(Beginning of Provided material)
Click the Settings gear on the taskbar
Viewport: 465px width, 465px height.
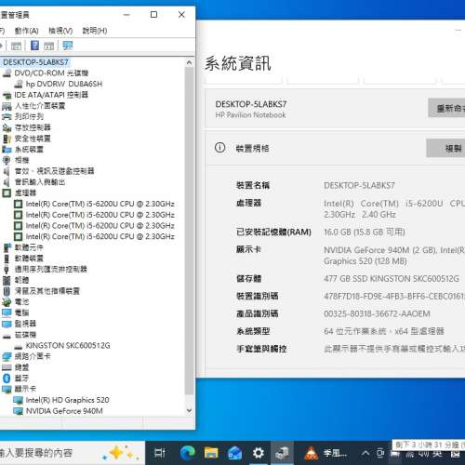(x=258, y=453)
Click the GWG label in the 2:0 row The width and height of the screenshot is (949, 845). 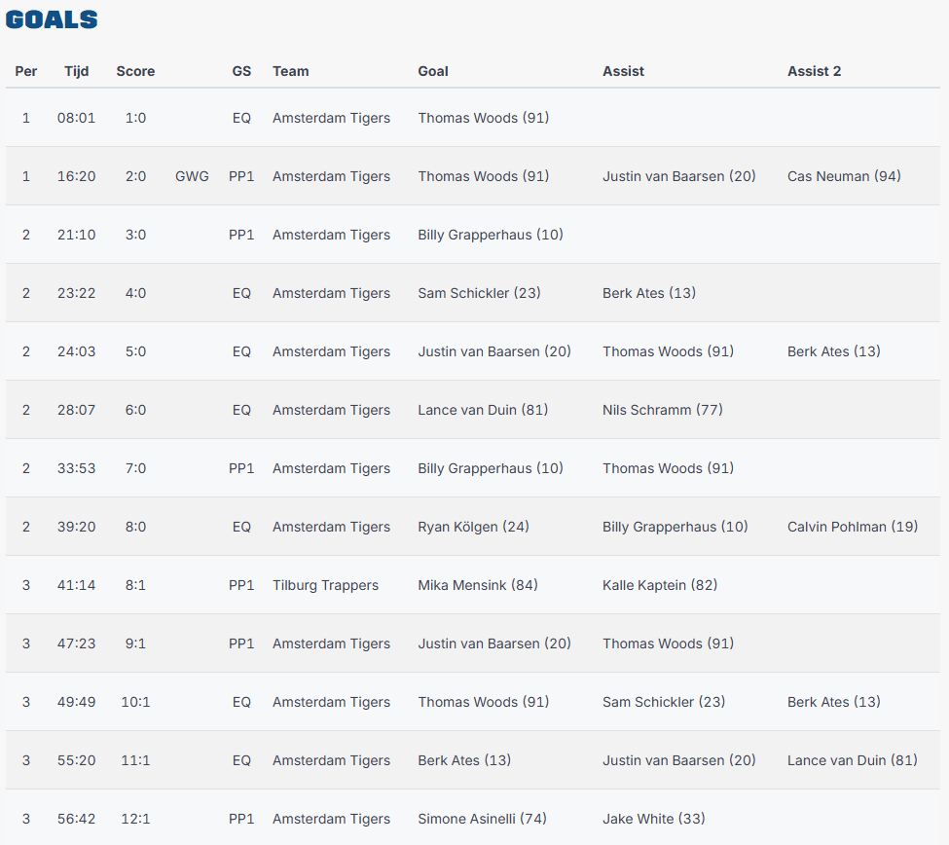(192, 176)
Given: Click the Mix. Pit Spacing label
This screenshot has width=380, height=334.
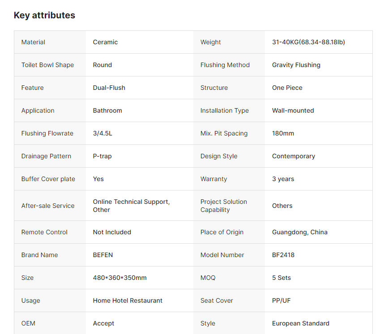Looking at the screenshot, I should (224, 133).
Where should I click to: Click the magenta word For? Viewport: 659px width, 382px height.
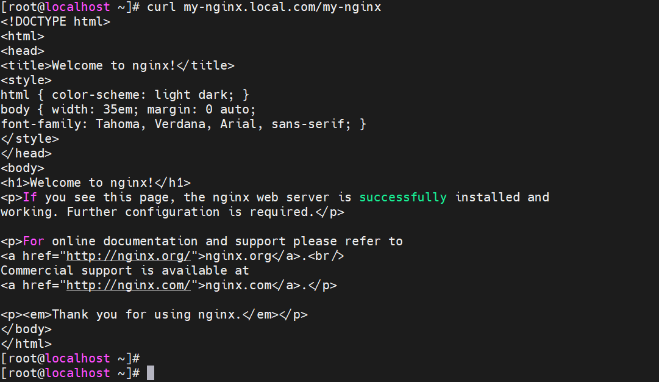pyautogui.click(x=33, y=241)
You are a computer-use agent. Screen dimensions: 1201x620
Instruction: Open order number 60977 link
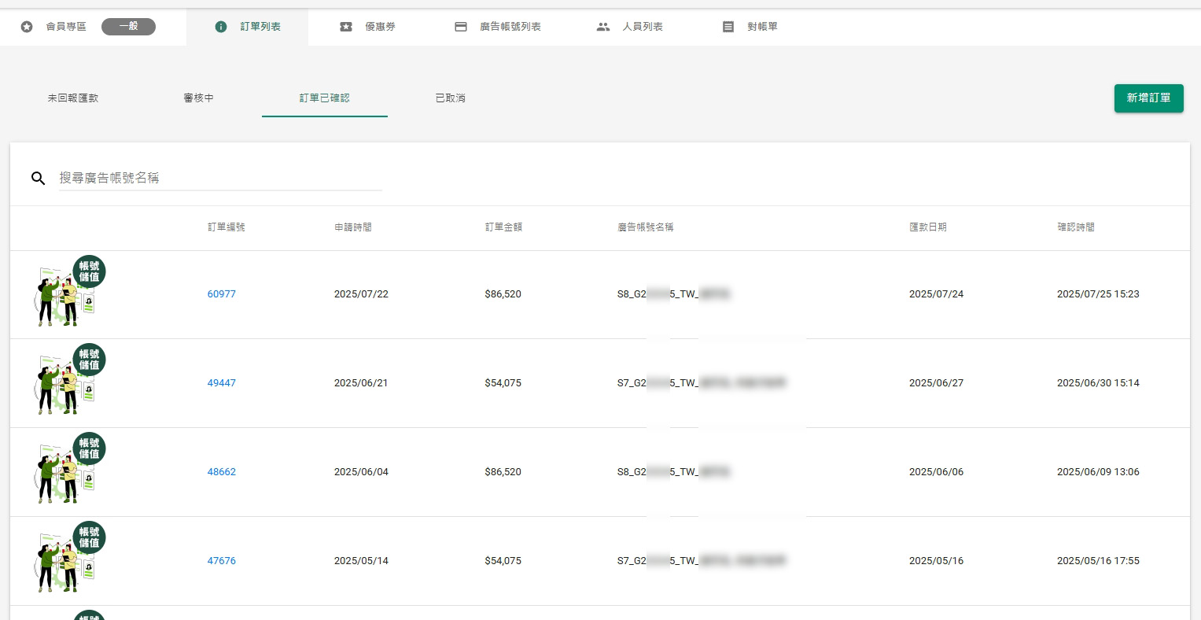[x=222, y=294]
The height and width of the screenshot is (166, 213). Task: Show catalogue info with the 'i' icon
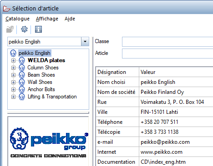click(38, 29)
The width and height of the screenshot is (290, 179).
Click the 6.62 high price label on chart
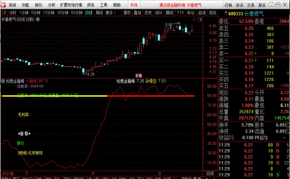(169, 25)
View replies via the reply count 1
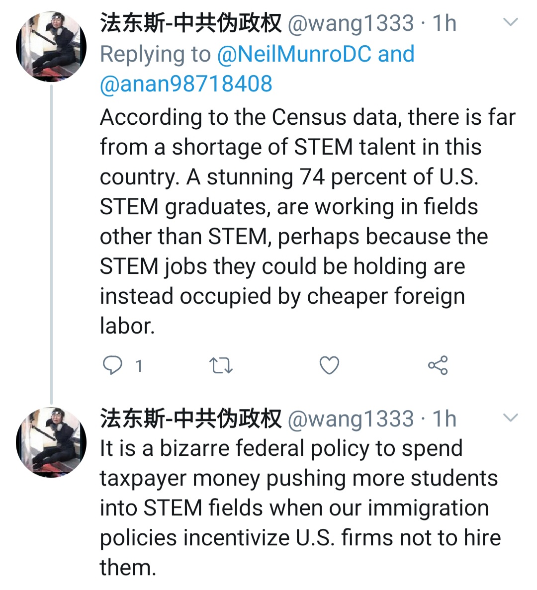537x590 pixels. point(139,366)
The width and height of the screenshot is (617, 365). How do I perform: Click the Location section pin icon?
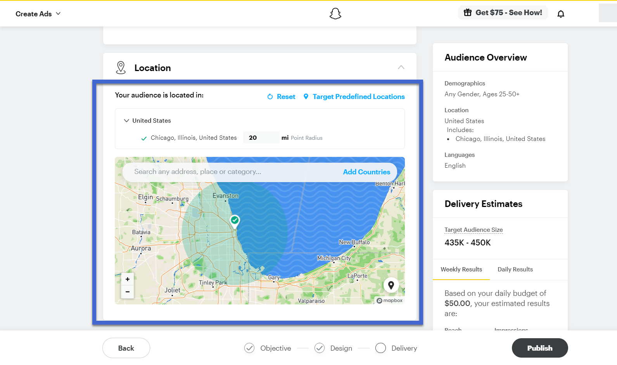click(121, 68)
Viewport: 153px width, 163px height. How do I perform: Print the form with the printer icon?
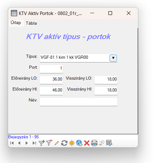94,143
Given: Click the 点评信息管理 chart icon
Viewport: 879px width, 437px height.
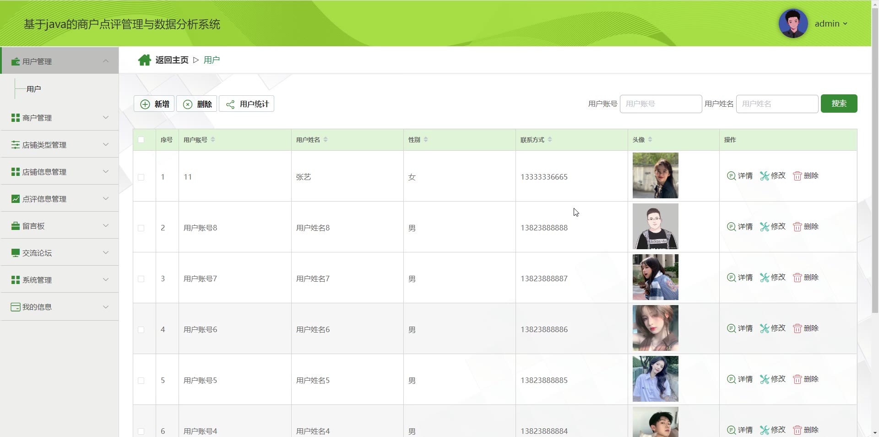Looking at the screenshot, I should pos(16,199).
(End of Provided material)
Problem statement: Every line between the one containing "Given: Click the Mix. Pit Spacing label" and the last line of the data above, both included, should be copied exactly, but not the pictures.

Answer section:
Given: Click the Mix. Pit Spacing label
This screenshot has width=380, height=334.
Looking at the screenshot, I should (224, 133).
Where should I click to: Click the magenta word For? Viewport: 659px width, 382px height.
pyautogui.click(x=33, y=241)
You are a computer-use agent. Screen dimensions: 1201x620
Instruction: Open order number 60977 link
[x=222, y=294]
The height and width of the screenshot is (166, 213). Task: Show catalogue info with the 'i' icon
click(38, 29)
The width and height of the screenshot is (290, 179).
Click the 6.62 high price label on chart
(169, 25)
View replies via the reply count 1
537x590 pixels. point(139,366)
The width and height of the screenshot is (617, 365). How do I perform: Click the Location section pin icon?
click(121, 68)
Viewport: 153px width, 163px height. How do I perform: Print the form with the printer icon?
94,143
Given: Click the 点评信息管理 chart icon
Viewport: 879px width, 437px height.
Looking at the screenshot, I should pos(16,199).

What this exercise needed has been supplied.